The rotary electrical machines which are produced in a large range of power levels and speeds are being used increasingly at present in the motor vehicle industry, as a result of considerations of protection of the environment.
They have applications in vehicles of the all electric type, as well as in low CO2 emission vehicles of the so-called mild-hybrid and full-hybrid types.
The mild-hybrid applications generally relate to electrical machines of approximately 8 to 10 kW, for example an electric motor which is fitted on the front surface of a thermal engine, and is coupled to the latter by means of a drive belt. With an electric motor of this type, it is possible to reduce the thermal motorisation capacity (engine downsizing), by providing electric torque assistance which supplies additional power, in particular during revving up. In addition, traction at low speed, for example in an urban environment, can also be ensured by this same electric motor.
Applications of the full-hybrid type generally relate to 30 to 50 kW motors for architectures of the series and/or parallel type with a more highly developed level of integration of the electric motor(s) in the traction chain of the vehicle.
These machines are polyphase machines which are supplied by the on-board battery by an inverter which makes it possible to generate the different phase currents.
The inverters which are used most commonly are inverters with two levels, i.e. they consist of a power bridge comprising a plurality of arms (generally one arm per phase), each comprising two power semiconductors which function in switching. A middle point of each pair is connected to a phase of the rotary electrical machine.

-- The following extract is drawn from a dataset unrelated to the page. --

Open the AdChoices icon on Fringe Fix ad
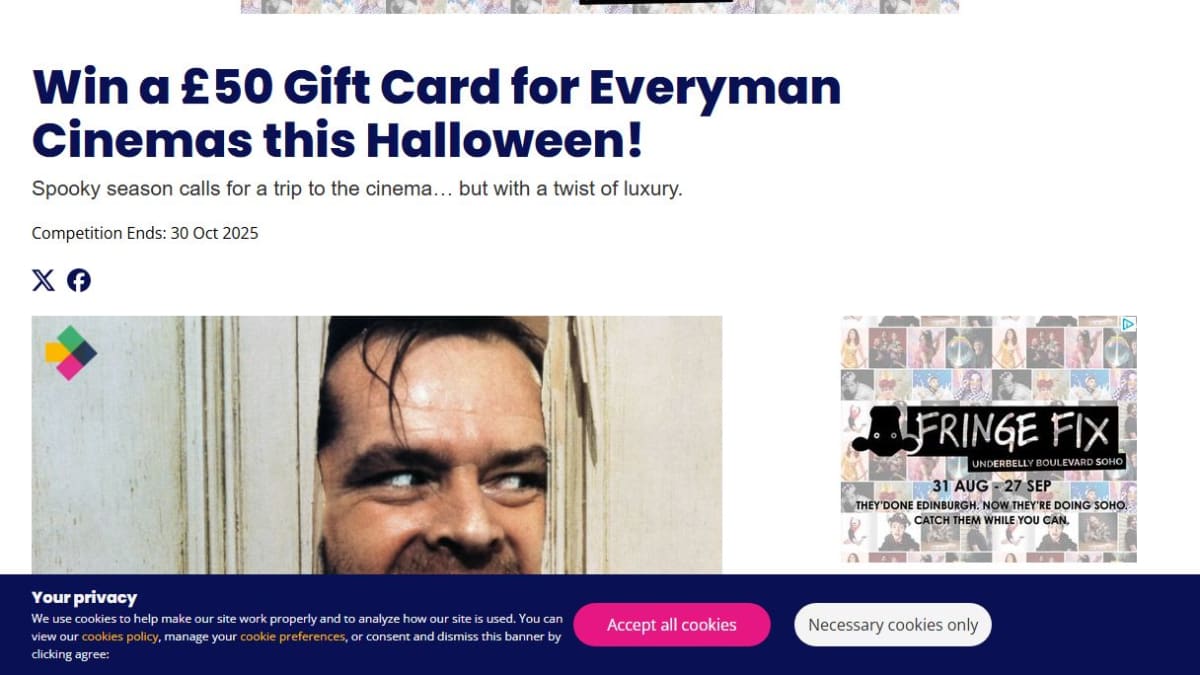1200x675 pixels. coord(1128,324)
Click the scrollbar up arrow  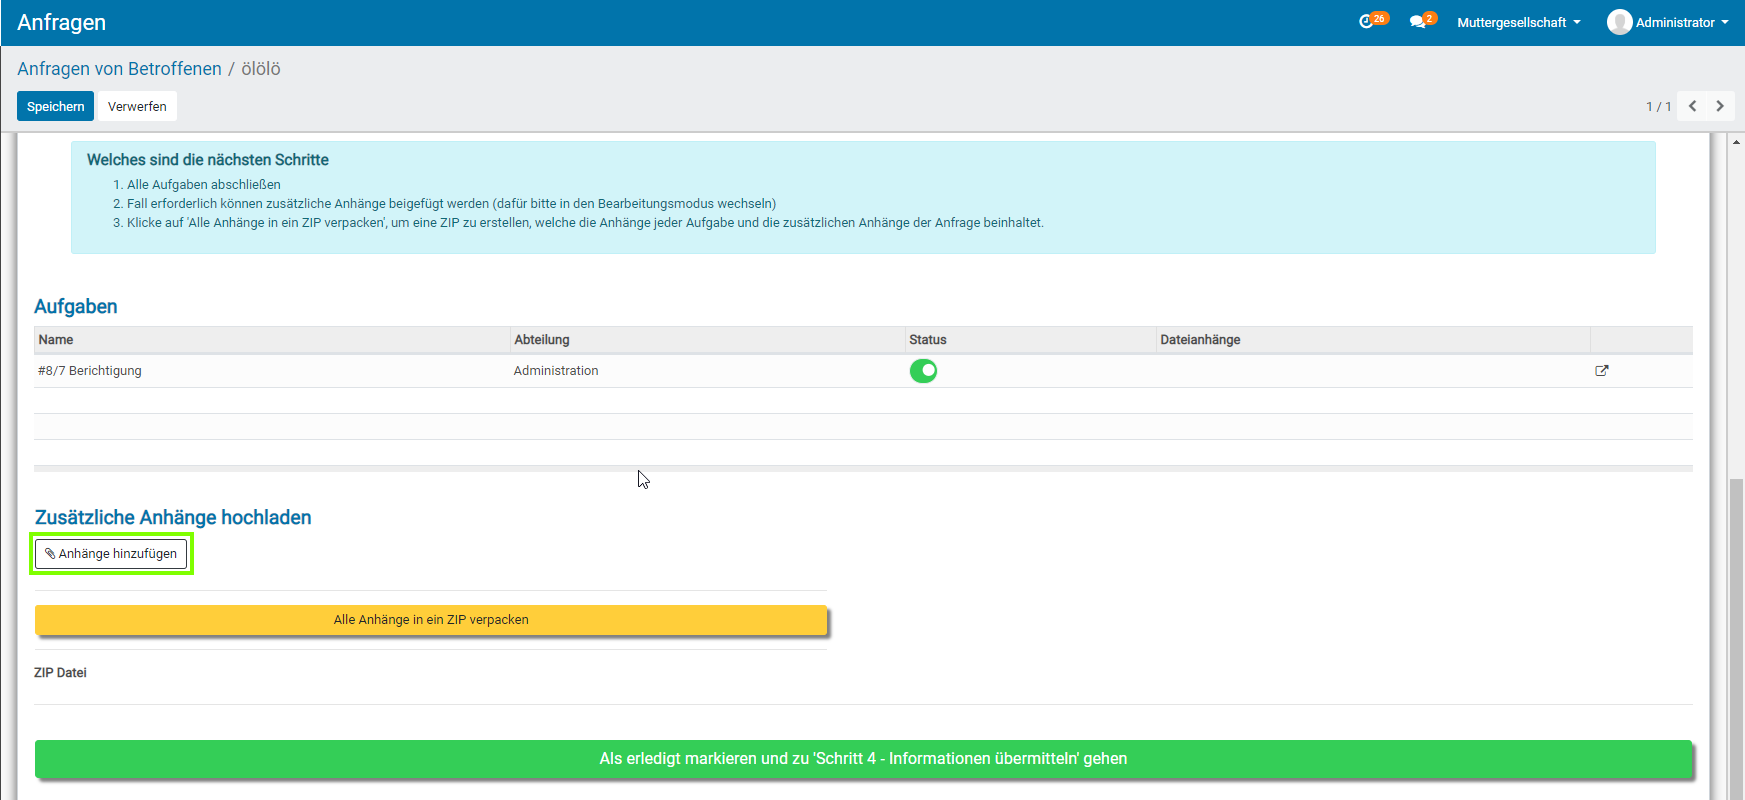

The power semiconductors are either bipolar transistors, in which case they are associated with free wheel diodes, or transistors of the MOSFET type, the intrinsic diode of which permits circulation of the current in two directions.
These semiconductor switches are controlled in a complementary manner by an electronic control unit, such as to generate the phase voltages necessary for functioning of the electrical machine according to a well-known technique of pulse width modulation (PWM).
The high power level reached by these machines is leading manufacturers to try to improve the performance of the associated inverters, by limiting the switching losses and the conduction losses.
In document FR2895597, it is proposed to limit the switching losses. For this purpose, a common mode voltage is adjusted such that one of the phase voltages is connected to earth or to the +BAT, with precedence given to whichever of these passes the stronger current. Thus, there is constantly an arm which does not switch, which makes it possible to reduce the losses in the inverter.
In the PWM technique, a switching frequency is generally fixed, whereas the wave forms of the phase voltages (sinusoidal for example) are obtained by modulating the duty cycles to an electrical frequency which depends on a speed of rotation of the machine.
In general, the electrical frequency is several hundred Hertz. The junction temperature of the MOSFETs (which reflects the losses) does not follow this instantaneous variation, since it is filtered by the thermal capacitors of the chip-case-substrate assembly.
However, in the phases of starting of the rotary electrical machine, or with the rotor blocked, the electrical frequency is very low, or zero. The thermal filtering of the assembly no longer operates: the losses to be taken into account are instantaneous losses, and not in the medium term.